## Begin

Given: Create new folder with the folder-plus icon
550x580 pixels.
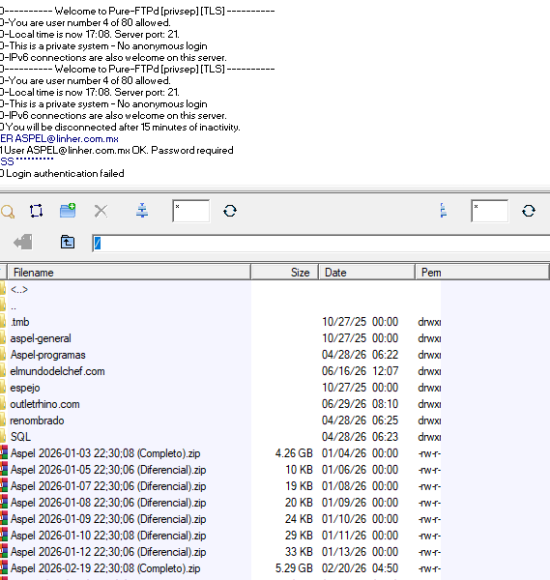Looking at the screenshot, I should (68, 210).
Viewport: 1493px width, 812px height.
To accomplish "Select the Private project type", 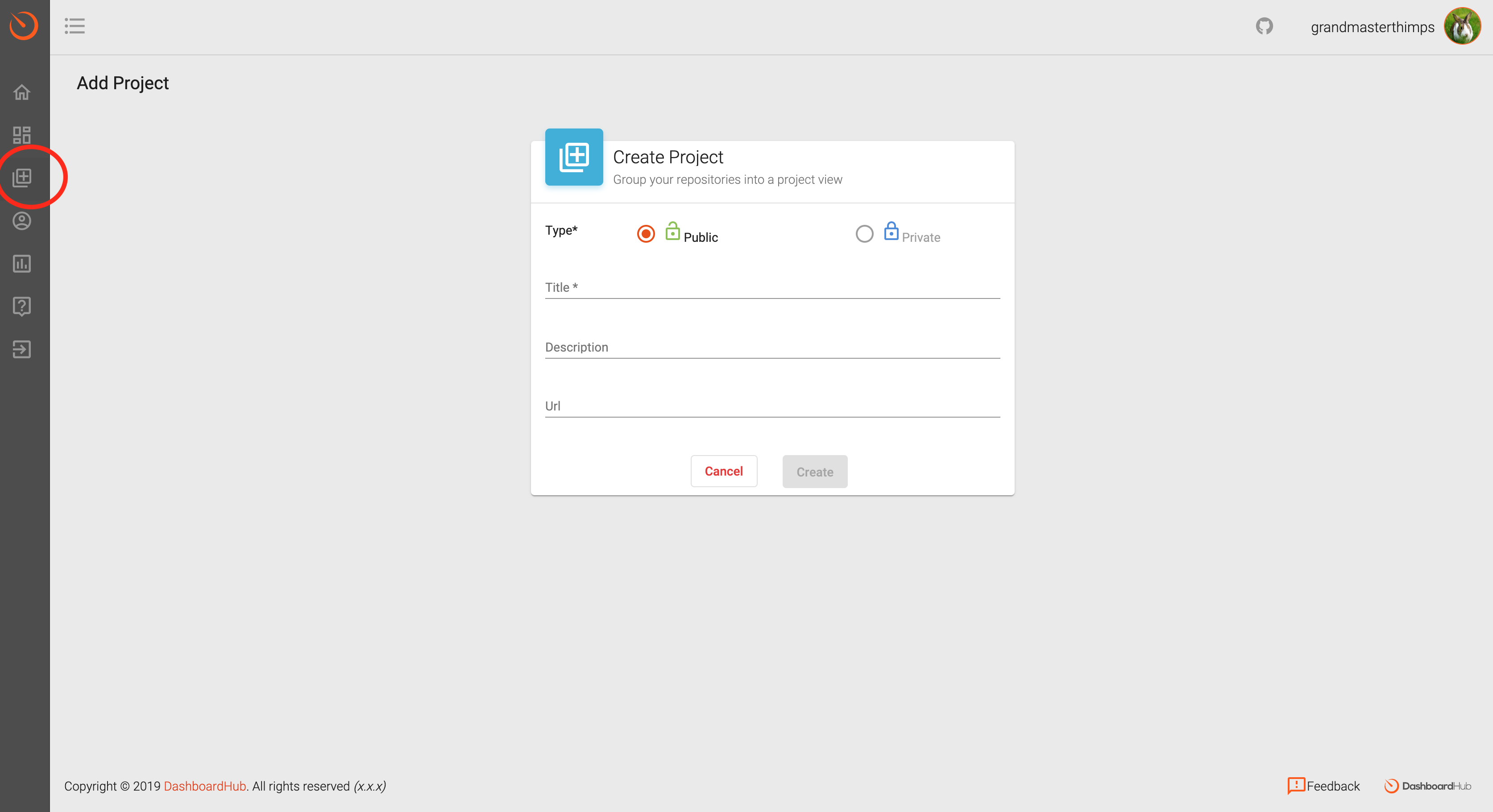I will [x=864, y=234].
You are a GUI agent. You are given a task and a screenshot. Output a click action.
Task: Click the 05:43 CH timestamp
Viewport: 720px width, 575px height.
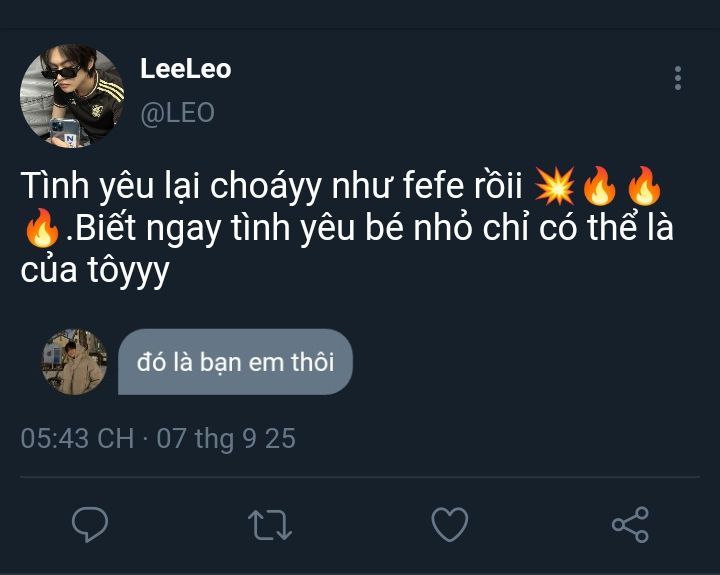(x=77, y=438)
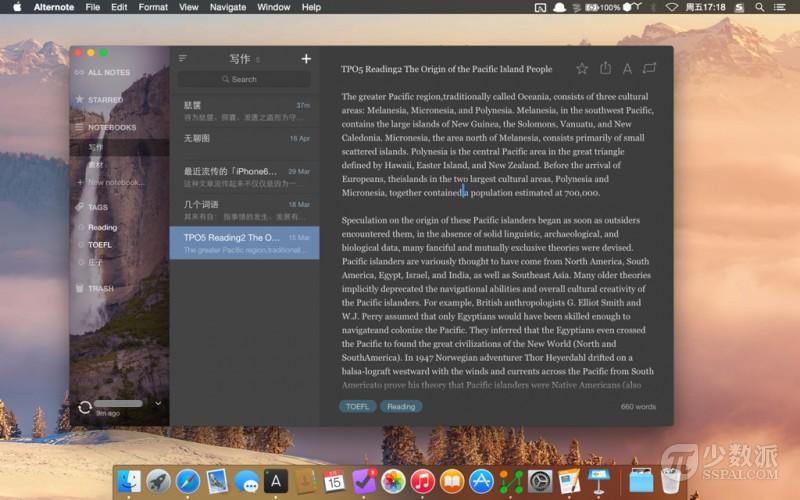Create a new note with plus icon

pos(306,59)
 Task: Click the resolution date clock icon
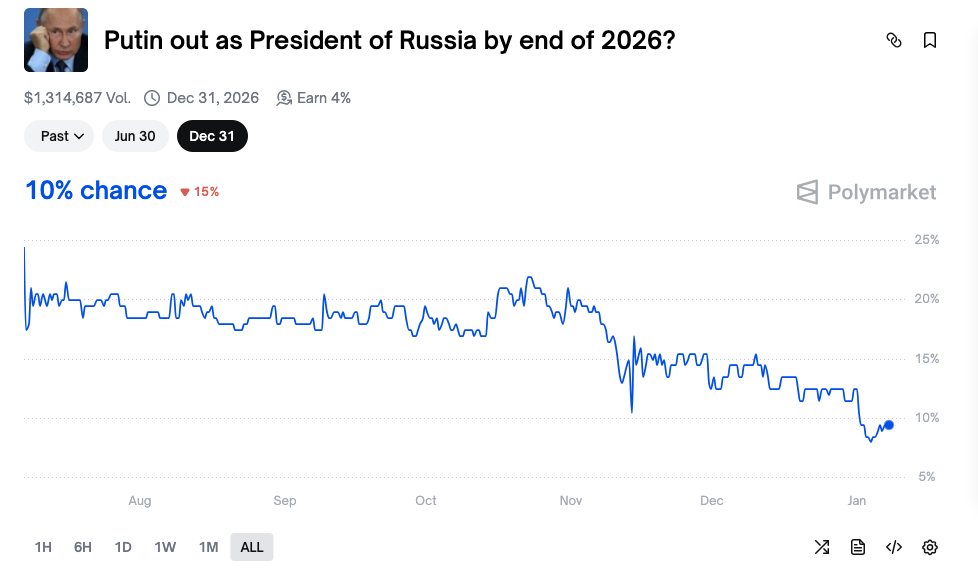click(x=151, y=97)
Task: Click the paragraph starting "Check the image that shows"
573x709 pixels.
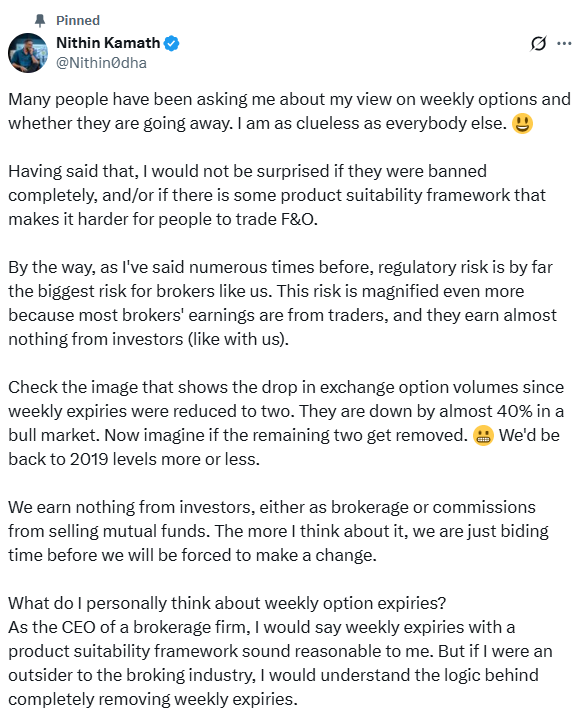Action: (286, 423)
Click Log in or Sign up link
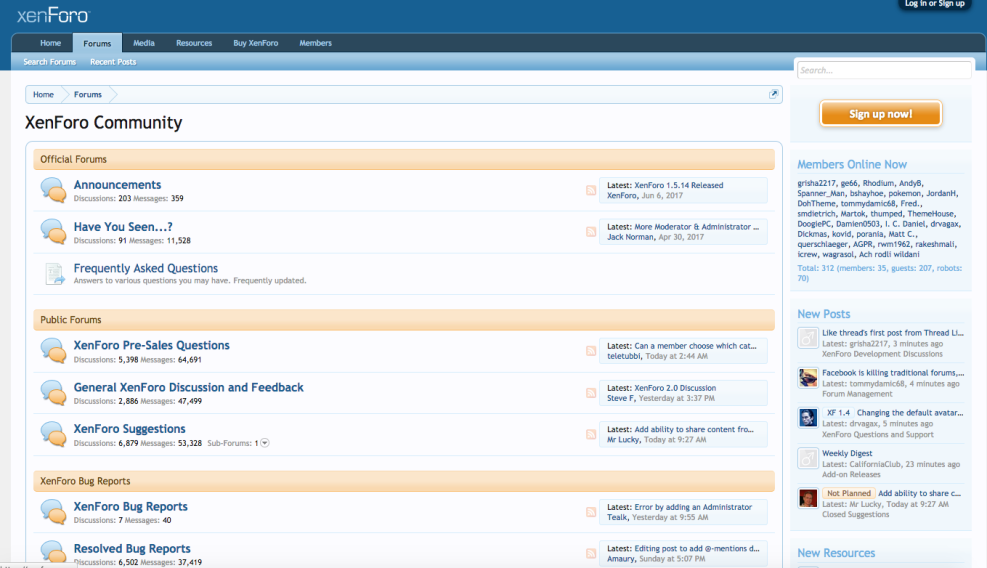This screenshot has height=568, width=987. 934,5

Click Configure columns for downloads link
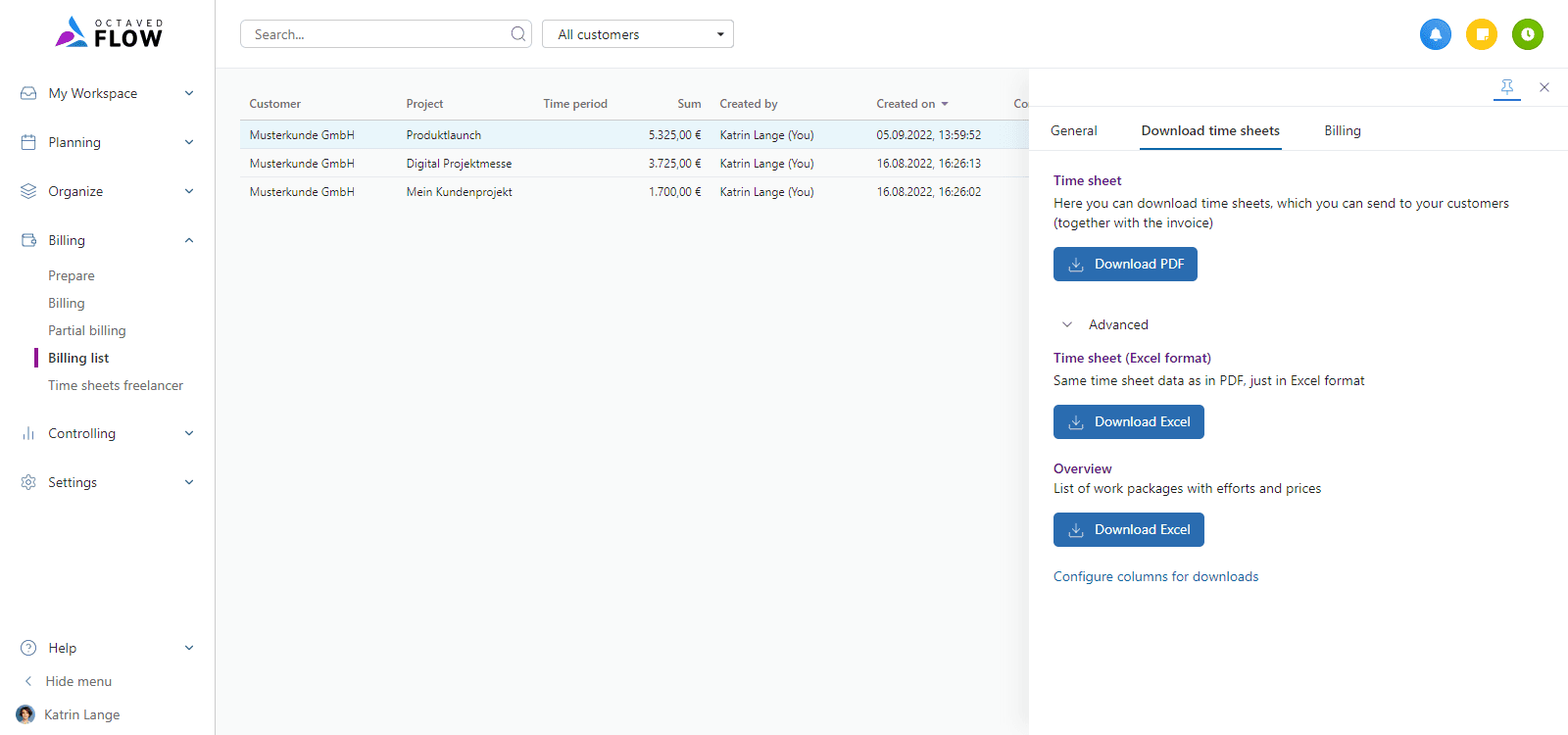tap(1155, 576)
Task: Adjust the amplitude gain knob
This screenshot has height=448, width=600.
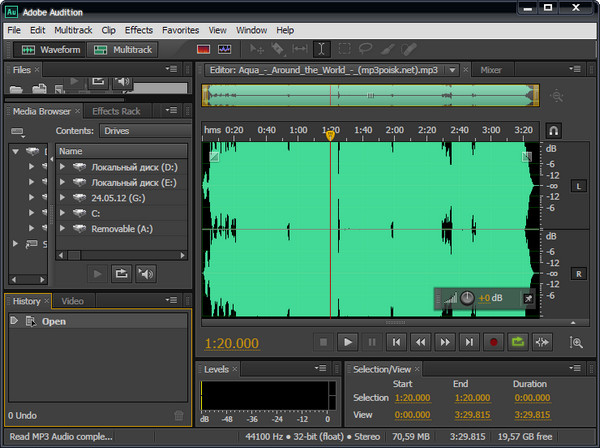Action: pyautogui.click(x=466, y=298)

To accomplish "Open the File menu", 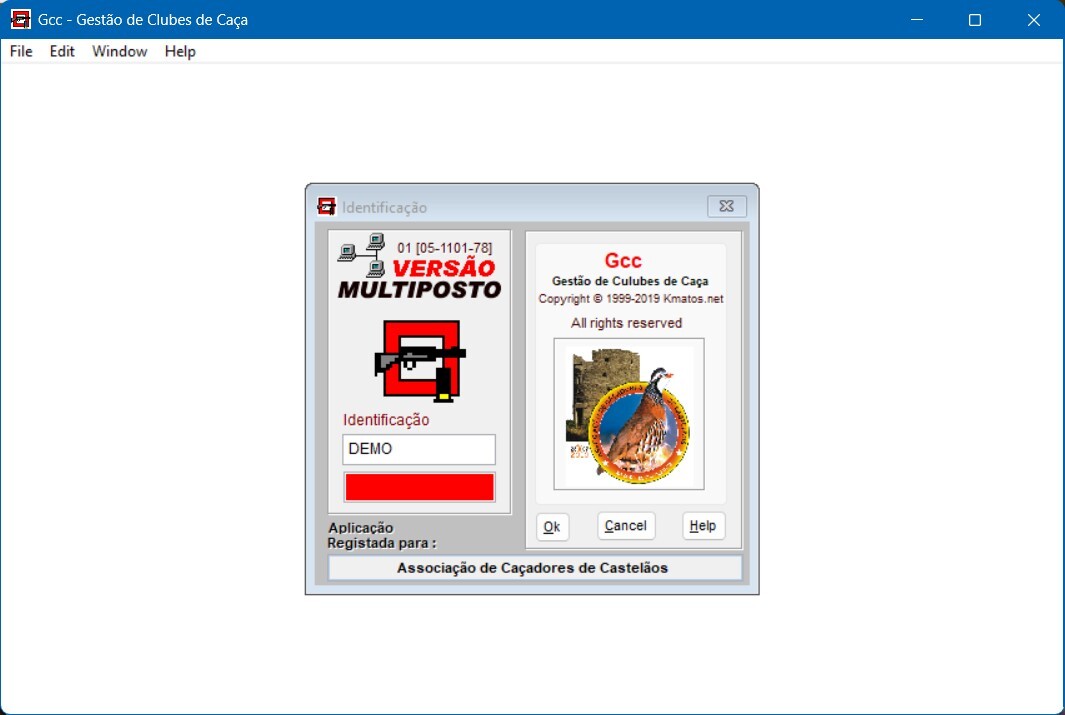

## End

▶ [Directive] Present the records from the line containing "Click Log in or Sign up link" through the end of the records as a numbered list, skipping blank lines and leaving out the pictures.

▶ [Written solution]
1. Click Log in or Sign up link
2. This screenshot has height=568, width=987. 934,5
3. Click Configure columns for downloads link
4. tap(1155, 576)
5. Task: Adjust the amplitude gain knob
6. This screenshot has height=448, width=600.
7. Action: pyautogui.click(x=466, y=298)
8. To accomplish "Open the File menu", 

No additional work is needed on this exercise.